A questo punto, dopo aver fatto accenno a “spunti di riflessione”, vorrei, se mi è consentito, gettare idealmente sul parquet di Masnago un’idea, una proposta. Circa quattro mesi fa l’Armani Olimpia Milano, con una cerimonia solenne tenutasi al Forum di Assago, ha ritirato ufficialmente la maglia numero 11 di Meneghin. Quindi, a costo di fare la figura dei “copioni” perché non fare altrettanto a Varese, ma con ancora più amore, affetto e partecipazione celebrare e rendere omaggio ad uno dei più grandi campioni, anzi, bando alle incertezze, al più grande, immenso campione prodotto dallo sport varesino.
In fondo, la storia di Dino Meneghin la conosciamo un po’ tutti. Sappiamo che è nato ad Alano di Piave il 18 gennaio 1950, ma tutti sappiamo e sottolineiamo con forza ed orgoglio che Dino è cresciuto e diventato giocatore “vero” e inimitabile a VARESE.

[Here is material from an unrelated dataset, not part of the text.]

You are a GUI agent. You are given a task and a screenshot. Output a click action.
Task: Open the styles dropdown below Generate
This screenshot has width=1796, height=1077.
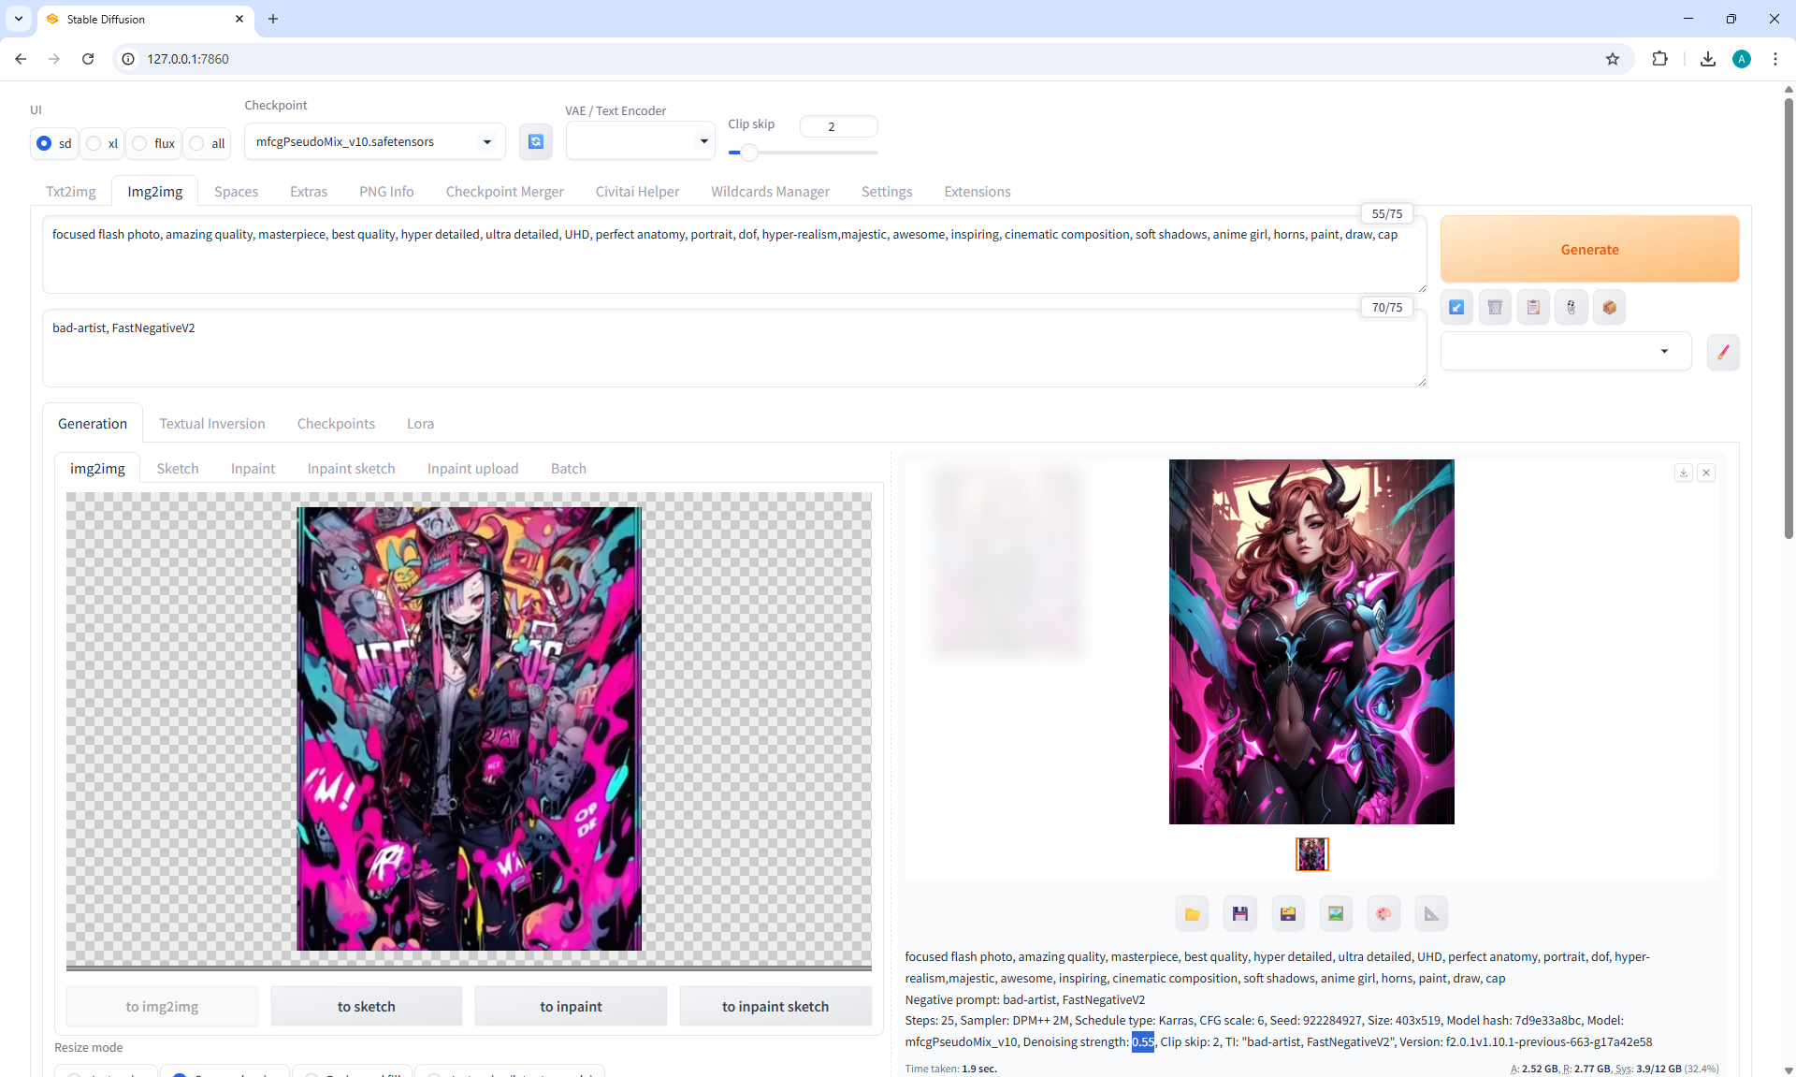tap(1565, 352)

Quindi, che cosa ancora ci “vieta” di tributare un grandissimo applauso e un calorosissimo abbraccio al “nostro Dino”? Quali ostacoli ancora si frappongono fra Dino e un riconoscimento che, senza se e senza ma, dovrebbe essergli già stato tributato da tanti, tanti anni?

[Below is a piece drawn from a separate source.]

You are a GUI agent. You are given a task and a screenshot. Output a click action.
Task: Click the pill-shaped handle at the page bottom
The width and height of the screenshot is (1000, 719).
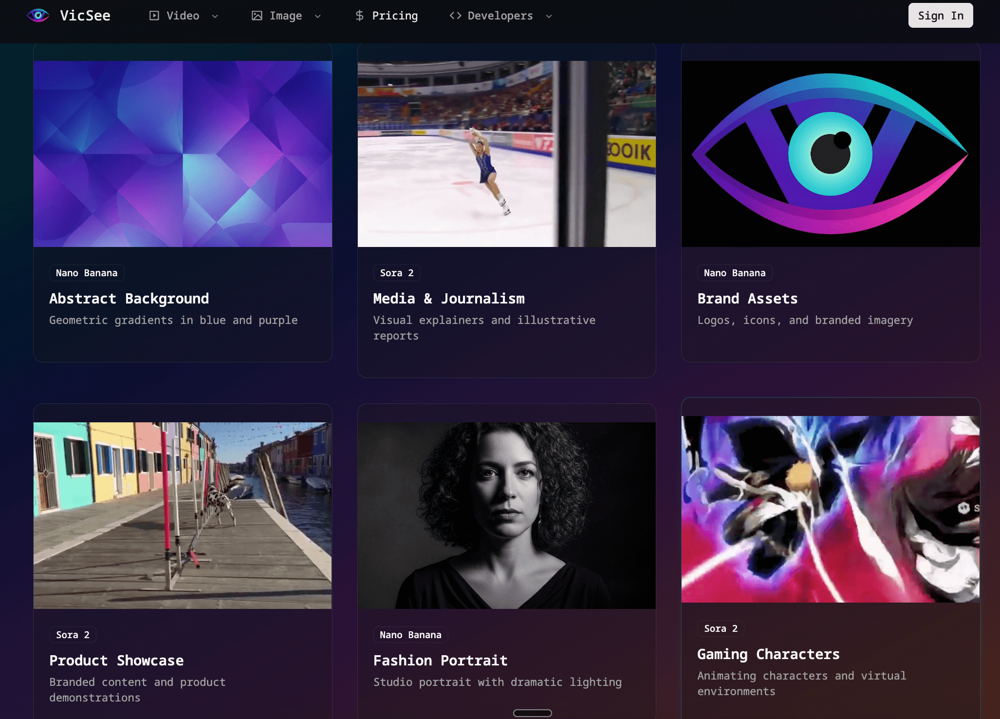pyautogui.click(x=532, y=713)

Meneghin, in diverse occasioni, è già stato premiato dalla Città che lo ha insignito della cittadinanza onoraria e della “Martinella”, il Comune di Varese, e della “Girometta d’Oro”, la Famiglia Bosina. Poi, e non potrebbe essere altrimenti, Meneghin è già 3 volte inserito nella “Hall of Fame”: quella mondiale a Springfield, uno dei pochi italiani che ne fanno parte; in quelle europea e ovviamente, in quella varesina.
Adesso, però, serve uno scatto in avanti. Adesso non rimane che l’ultimo, doveroso, atto. Non resta che l’ultimo, sentito, pubblico riconoscimento da parte della Varese che ama il basket e non solo quella. Così, forse, speriamo, sulle volte del Palasport Lino Oldrini insieme ai tanti stendardi che celebrano vittorie di Scudetti, Coppe Campioni, Intercontinentali e via discorrendo, potremo ammirare anche le maglie dei nostri campioni. Dico maglie perchè mi piacerebbe, piacerebbe a tanti in realtà, che dopo Dino Meneghin toccasse anche ad altri il privilegio, e il prestigio, della “maglia ritirata”.
Nomi, del resto, ce sono a bizzeffe: da Ossola a Morse, da Zanatta a Flaborea, da Vittori a Yelverton, dal “Poz” a Meneghin Andrea e potrei citarne parecchi ancora. Si parta dunque dal “Menego” per iniziare una tradizione che Varese merita. Un momento che Varese aspetta da tempo.